Extract to read:
· · ·
Over at Intrade, the bettors currently assign a 43 percent chance that a health care bill with a public option will be passed by the end of the year. There is no market, unfortunately, on the prospects for passage of a bill without a public option (something which could still happen under any number of scenarios). What's interesting about this contract, though, is that it's not particularly higher or lower than it has ever been. Sure, health care has had a bit of a rough go of things of late, but perhaps not a particularly rougher go than we should have been "pricing in" to our expectations:
I had argued previously that Obama should have done more to frame the debate and put a particular health care bill in front of Congress, rather than letting Congress handle it themselves. Maybe health care would be in a little bit better shape right now if he had done that and maybe it wouldn't; we'll never really be able to test the counterfactual. But because he didn't do that, Obama still has most of his tactical flexibility intact. And there are at least four scenarios under which health care reform could still pass this year:
1. Whip Democrats Into Submission. This is probably the closest thing to the default approach. So long as there are a dozen or a half-dozen different iterations of health care floating around Capitol Hill, individual Democratic Congressmen can afford to bargain for their preferred version. "Progressive" Democrats from rich districts can object to the plan of raising taxes on the very wealthy to pay for expanded coverage. Labor-backed Democrats can try and play hardball on any proposal to remove the benefits tax exemption. The Blue Dogs can howl at the moon for whatever it is they want -- probably some kind of sweeteners for rural districts, like the ones given to farm-state Democrats on the climate bill. And advocates of the public option can continue to treat it as a sine qua non and threaten to oppose any bill that doesn't include one.
· · ·
[Records on target coordinates]
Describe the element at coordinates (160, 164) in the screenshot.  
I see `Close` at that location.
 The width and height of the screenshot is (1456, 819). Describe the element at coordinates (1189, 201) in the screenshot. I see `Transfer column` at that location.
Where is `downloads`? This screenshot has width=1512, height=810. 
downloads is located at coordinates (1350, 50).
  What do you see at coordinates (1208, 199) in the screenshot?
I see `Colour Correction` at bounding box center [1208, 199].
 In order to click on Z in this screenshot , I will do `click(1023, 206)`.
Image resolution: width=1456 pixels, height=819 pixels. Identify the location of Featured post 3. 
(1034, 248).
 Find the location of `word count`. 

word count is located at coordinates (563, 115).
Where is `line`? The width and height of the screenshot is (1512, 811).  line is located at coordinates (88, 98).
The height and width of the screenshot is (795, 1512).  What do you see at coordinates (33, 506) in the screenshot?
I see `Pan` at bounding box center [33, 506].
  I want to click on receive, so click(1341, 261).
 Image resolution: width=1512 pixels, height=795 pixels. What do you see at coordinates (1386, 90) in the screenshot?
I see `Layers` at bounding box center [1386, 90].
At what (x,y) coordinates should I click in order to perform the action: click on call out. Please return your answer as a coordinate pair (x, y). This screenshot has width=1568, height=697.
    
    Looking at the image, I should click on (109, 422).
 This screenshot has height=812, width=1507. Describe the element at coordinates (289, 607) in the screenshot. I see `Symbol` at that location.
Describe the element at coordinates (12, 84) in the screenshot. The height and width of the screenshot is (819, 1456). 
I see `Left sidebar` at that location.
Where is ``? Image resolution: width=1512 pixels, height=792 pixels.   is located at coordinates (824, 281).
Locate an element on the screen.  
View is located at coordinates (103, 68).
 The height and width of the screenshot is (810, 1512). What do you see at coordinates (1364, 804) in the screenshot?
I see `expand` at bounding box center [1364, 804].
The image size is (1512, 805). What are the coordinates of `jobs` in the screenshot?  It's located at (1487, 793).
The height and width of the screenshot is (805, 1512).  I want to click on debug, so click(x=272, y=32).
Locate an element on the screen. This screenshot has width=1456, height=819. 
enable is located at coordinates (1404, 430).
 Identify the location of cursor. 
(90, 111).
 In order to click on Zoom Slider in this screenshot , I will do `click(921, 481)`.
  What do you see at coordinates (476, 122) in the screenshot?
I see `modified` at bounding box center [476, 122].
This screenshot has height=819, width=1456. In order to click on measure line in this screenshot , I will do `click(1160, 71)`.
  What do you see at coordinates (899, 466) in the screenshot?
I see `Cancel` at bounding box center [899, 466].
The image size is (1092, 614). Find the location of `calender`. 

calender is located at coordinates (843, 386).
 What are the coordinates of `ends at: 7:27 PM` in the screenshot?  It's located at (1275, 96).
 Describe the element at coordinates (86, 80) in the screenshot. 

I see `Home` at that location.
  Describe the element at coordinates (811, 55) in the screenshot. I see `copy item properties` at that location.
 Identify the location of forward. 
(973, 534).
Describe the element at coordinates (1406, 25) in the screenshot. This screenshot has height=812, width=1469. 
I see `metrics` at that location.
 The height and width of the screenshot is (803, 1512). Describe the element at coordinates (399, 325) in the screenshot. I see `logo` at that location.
· · ·
Challenges:
a) Rewrite everything in the records from the line containing "Describe the element at coordinates (1406, 25)" down to the end of the records as a numbered list, leaving out any blank lines.
b) Extend the piece on the odds of passing health care reform, picking up right after its final sentence.

Results for the exercise:
a)
1. Describe the element at coordinates (1406, 25) in the screenshot. This screenshot has height=812, width=1469. 
2. I see `metrics` at that location.
3.  The height and width of the screenshot is (803, 1512). Describe the element at coordinates (399, 325) in the screenshot. I see `logo` at that location.

b)
Once a particular bill is put up to a vote, however, the overwhelming majority of Democrats are going to have a difficult time voting against it. Health care reform remains quite popular in theory and at least marginally popular in practice. It will probably do the most good for those districts where conservative Democrats tend to reside.
And then there is the oldest motivator of all: survival. The failure of health care reform in 1994 may have damaged Bill Clinton -- but it really damaged the Congressional Democrats, who lost 54 seats in the House and another 8 in the Senate. Of the 36 incumbent Democrats who lost that year, only four (North Carolina's David Price, Ohio's Ted Strickland and Washington's Maria Cantwell and Jay Inslee) would ever return to the Congress (whereas Clinton, of course, was re-elected). Any Democrat who votes against health care, moreover, can expect to be permanently shut off from the Obama-run DNC and from most or all grassroots fundraising drives, and many of them can probably expect a primary challenger.
There are probably some Democrats who would be better off if health care went away. But once it comes up to vote, I'd imagine there will be very few who are actually better off voting against it.
2. Reconciliation. This is not necessarily mutually exclusive with the other scenarios, but Obama could try and use the reconciliation process to pass health care, which would mean Republicans would lose the ability to filibuster in the Senate and Democrats would need only need 50 votes for passage. This is risky: the extent to which the bill remained intact would depend upon the rulings of the obscure Senate Parliamentarian, and going through reconciliation would cause mayhem on the Hill with somewhat unpredictable political consequences. And it would certainly look overtly partisan -- especially now that Democrats have gained their 59th and 60th seats in the Senate. But if Obama decides that health care is too big to fail, reconciliation is an option.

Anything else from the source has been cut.